Configure anonymization plugin
The plugin name is AnonymizeAccountScheduledEventHandler and is disabled by default. The corresponding scheduled task is paused by default also.
- Update plugin configuration by setting the correct Atomia GDPR Web API URL in the database.
For the MSSQL database that can be done with the following SQL (make sure to set the correct URL in the query):UPDATE [AtomiaBilling].[dbo].[plugin_configuration] SET [value] = 'https://gdprapi.dev.atomia.com' FROM [AtomiaBilling].[dbo].[plugin_configuration] INNER JOIN [AtomiaBilling].[dbo].[plugin] ON [fk_plugin_id] = [AtomiaBilling].[dbo].[plugin].[id] WHERE [AtomiaBilling].[dbo].[plugin].[name] = 'AnonymizeAccountScheduledEventHandler' - Enable plugin via Atomia Admin Panel
Open Atomia Admin Panel and navigate to the Settings > Plugin Configuration. Locate AnonymizeAccountScheduledEventHandler and click on the Enable action button. - Enable corresponding scheduled task via Atomia Admin Panel
Open Atomia Admin Panel and navigate to the Settings > Scheduled task settings. Locate AnonymizeAccountScheduledEventHandler and configure scheduled time period – recommended value is Every 24 hours. Check the checkbox next to the task name and click on Resume action.

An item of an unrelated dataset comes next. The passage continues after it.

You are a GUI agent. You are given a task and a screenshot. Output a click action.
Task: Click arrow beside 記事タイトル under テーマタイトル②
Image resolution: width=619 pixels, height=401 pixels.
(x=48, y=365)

Configure retention periods
The AnonymizeAccountScheduledEventHandler will anonymize customer data based on the configured retention period. Retention periods are configured in the Atomia GDPR Web API database in the AtomiaGdpr.gdpr_retention_period table. It is configurable by data source and all retention periods are set to 12 months by default:
id source retention_period 1 Provisioning 12 2 User 12 3 Order 12 4 Invoice 12 5 Customer 12
There is also a RetentionPeriodTolerance setting in the C:\Program Files (x86)\Atomia\GdprWebApi\Web.config configuration file that is added to the retention period from the database in order to include customers that were terminated more than 12 months ago. By default, this value is set to 6 months.